**Exercise requirements**
With the pictures removed, write out the data below exactly.
----
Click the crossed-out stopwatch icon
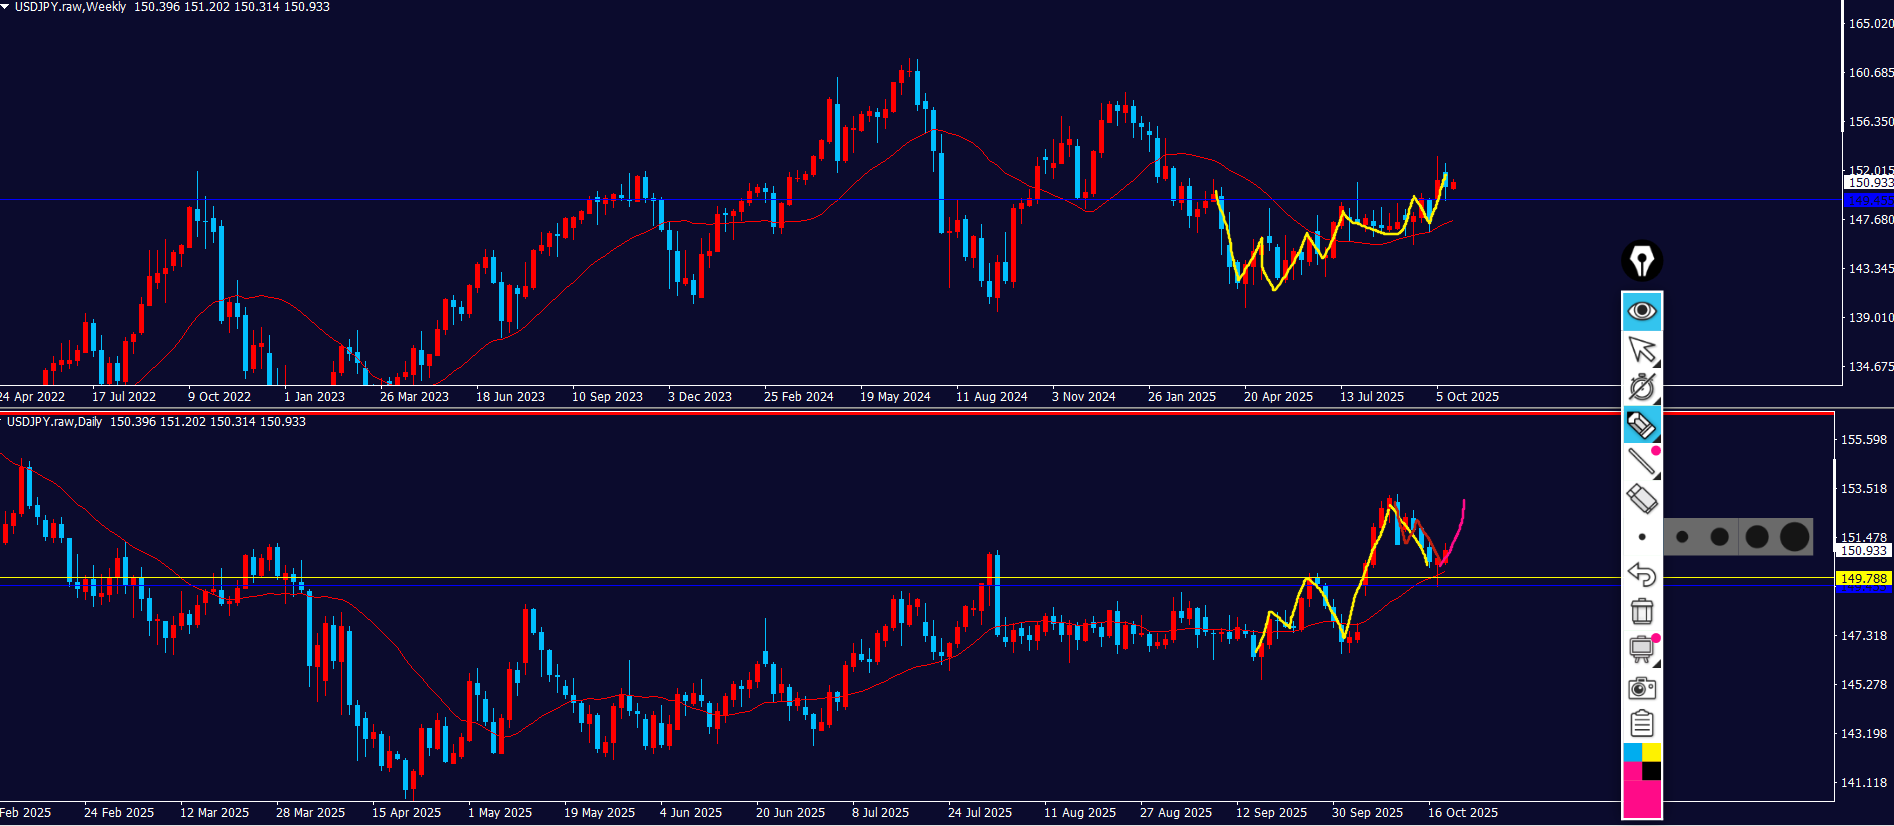 (1641, 387)
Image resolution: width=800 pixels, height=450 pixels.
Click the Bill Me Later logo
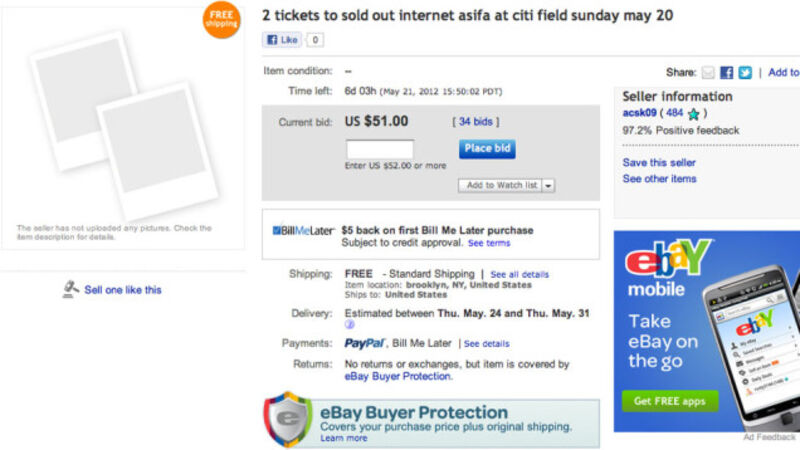click(x=303, y=230)
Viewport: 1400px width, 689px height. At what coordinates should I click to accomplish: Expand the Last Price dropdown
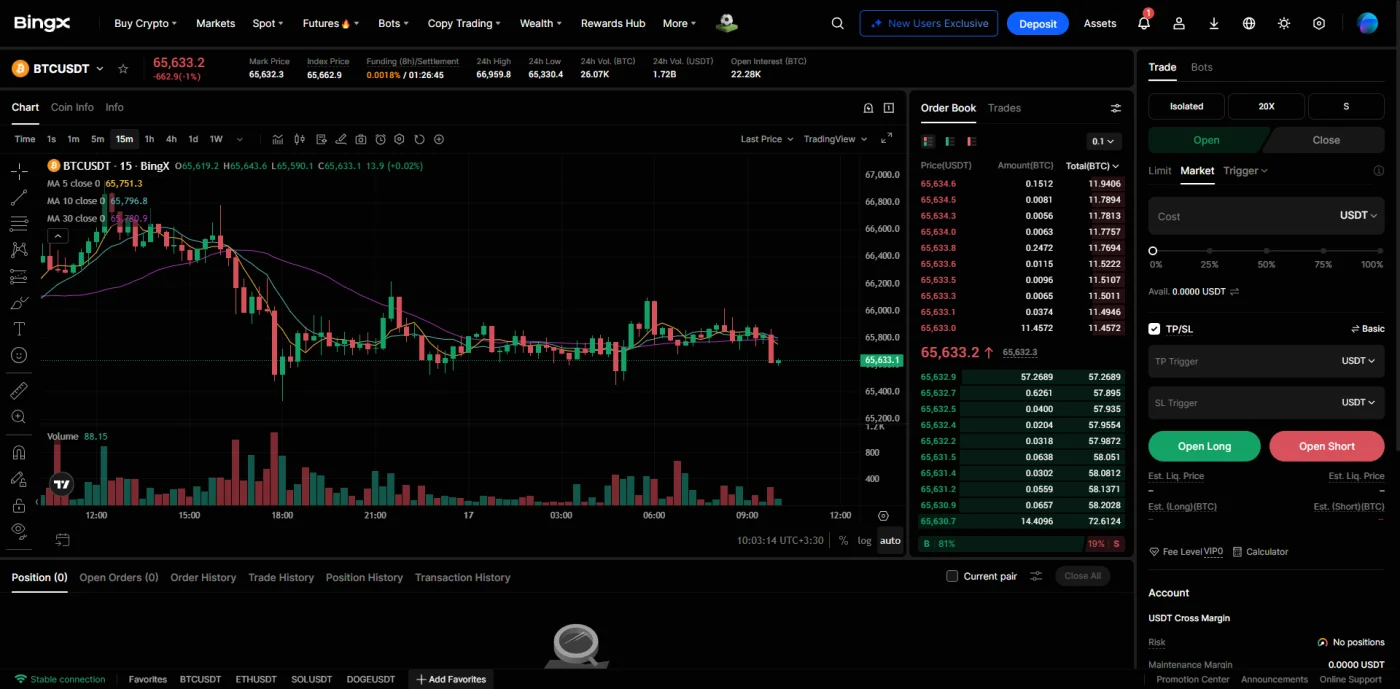tap(767, 139)
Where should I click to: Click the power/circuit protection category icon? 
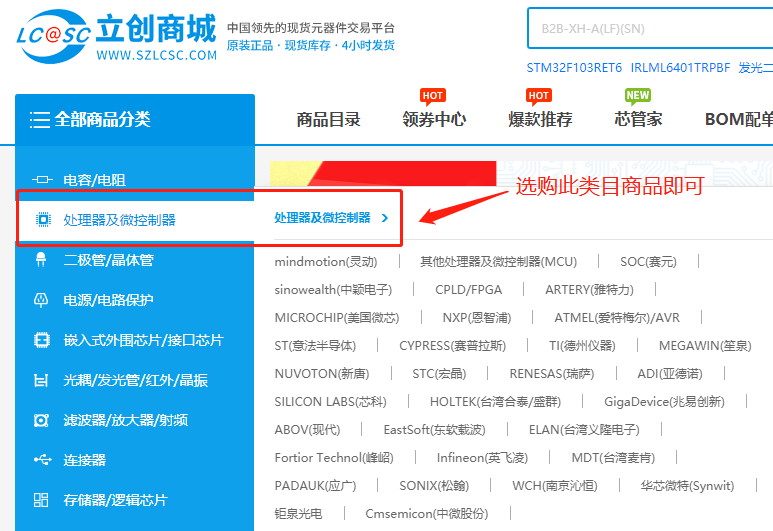coord(41,300)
----
**Response**
Click the crossed-out stopwatch icon
 (1641, 387)
Image resolution: width=800 pixels, height=450 pixels.
Click the Bill Me Later logo
click(x=303, y=230)
Viewport: 1400px width, 689px height. At what coordinates should I click to accomplish: Expand the Last Price dropdown
tap(767, 139)
Where should I click to: Click the power/circuit protection category icon? 
coord(41,300)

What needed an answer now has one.